◆ PAGE EXCERPT
"""

Nkrumah "Jah" Thomas (born 1955, Kingston, Jamaica) is a reggae deejay and record producer who first came to prominence in the 1970s, later setting up his own Midnight Rock and Nura labels.

==Biography==
Named Nkrumah after Ghanaian nationalist leader Kwame Nkrumah, he adopted the stage name Jah Thomas and began deejaying in the mid-1970s, working with producers such as Alvin Ranglin, who released his single "Midnight Rock", which topped the Jamaican chart in 1976. Thomas's debut album, Stop Yuh Loafin gained international recognition via a release on the newly formed Greensleeves Records label. Further deejay albums appeared in the late 1970s, before Thomas began concentrating on producing other artists, that included: Robert Ffrench, Anthony Johnson, Triston Palma, Johnny Osbourne, Michael Palmer, Barry Brown, Barrington Levy, Sugar Minott, Early B, Ranking Toyan, and Robin Hood, at the same time setting up the Midnight Rock record label, one of the most successful performer-owned labels of the period. Midnight Rock soon had a hit record in the shape of Thomas's "Cricket Lovely Cricket". Thomas would often use the mixing talents of Scientist, and the Roots Radics band. He later also set up the Nura label.

"""

◆ TASK INSTRUCTIONS
• A. According to the Jah Thomas biography, which single by him topped the Jamaican chart in 1976?
• B. Write what comes next in the Jah Thomas biography, continuing after its final sentence.
The material that follows comes from a different source.

◆ SUPPLIED MATERIAL
"""

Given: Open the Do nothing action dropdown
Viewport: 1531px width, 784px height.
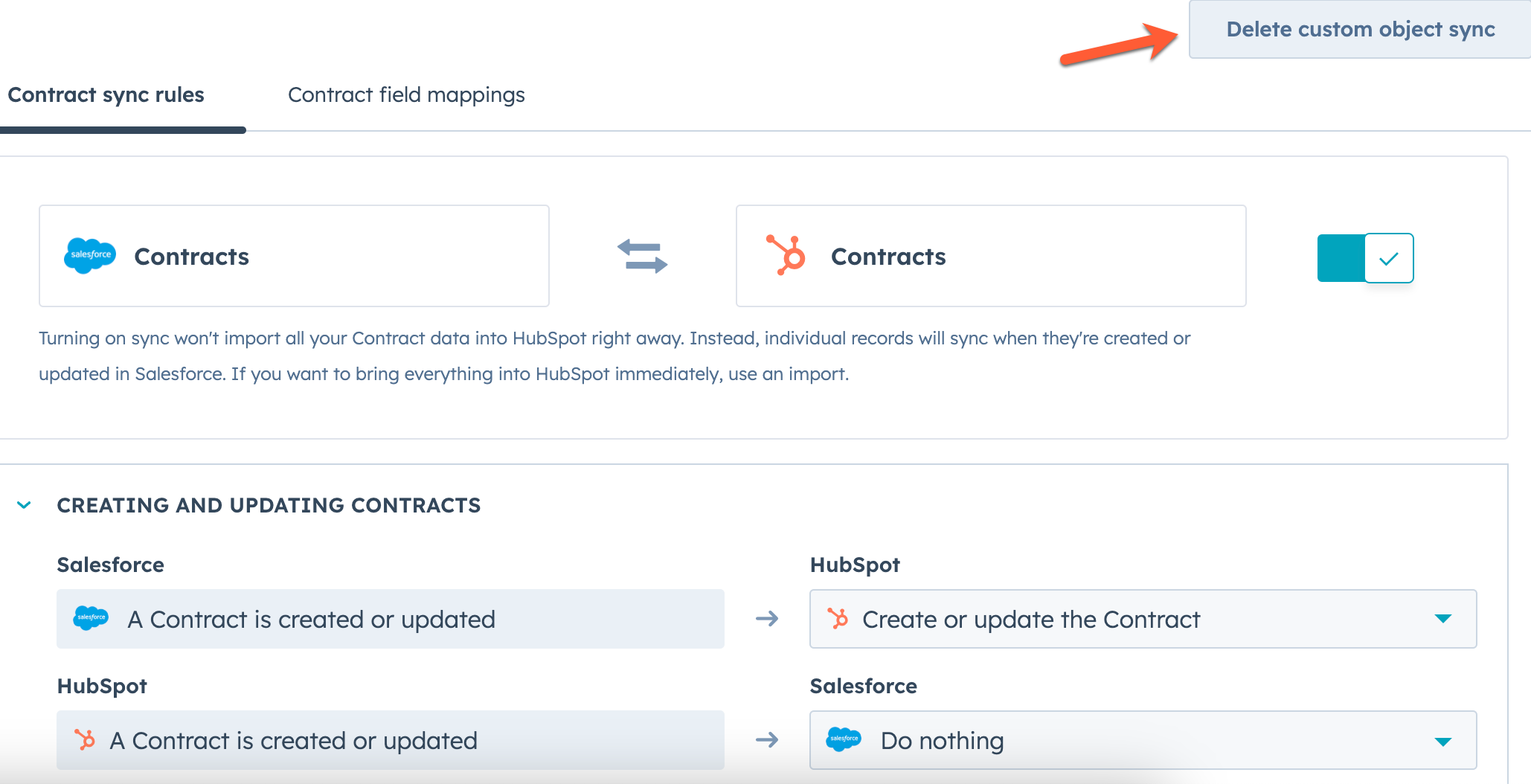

"""

◆ SET OF ANSWERS
• A. "Midnight Rock," released by Alvin Ranglin, topped the Jamaican chart in 1976.

• B.
He is the father of reggae singer Da'Ville and singer/producer Dwight Thomas.

==Discography==
- Stop Yuh Loafin (1978) Greensleeves
- Dance on the Corner (1979) Midnight Rock
- Nah Fight Over Woman (1980) Tad's
- Black Ash Dub (1980) Trojan (with The Revolutionaries)
- Tribute to the Reggae King (1981) Midnight Rock
- Dance Hall Connection (1982) Silver Camel
- Dance Hall Stylee (1982) Daddy Kool/Silver Camel
- Shoulder Move (1983) Midnight Rock
- Jah Thomas Meets Scientist in Dub Conference (1996) Munich
- Triston Palmer Meets Jah Thomas in Discostyle (1996) Munich
- Jah Thomas Meets King Tubby Inna Roots of Dub (1997) Rhino
- Jah Thomas Meets The Roots Radics Dubbing (1999) Trojan
- Jah Thomas meets Barrington Levy inna Dancehall Style Culture Press
- King Tubby's Hidden Treasure(1999) Trojan (Jah Thomas & The Roots Radics)
- Lyrics For Sale Rhino
- Prophecy of Dub Abraham (Jah Thomas & The Roots Radics)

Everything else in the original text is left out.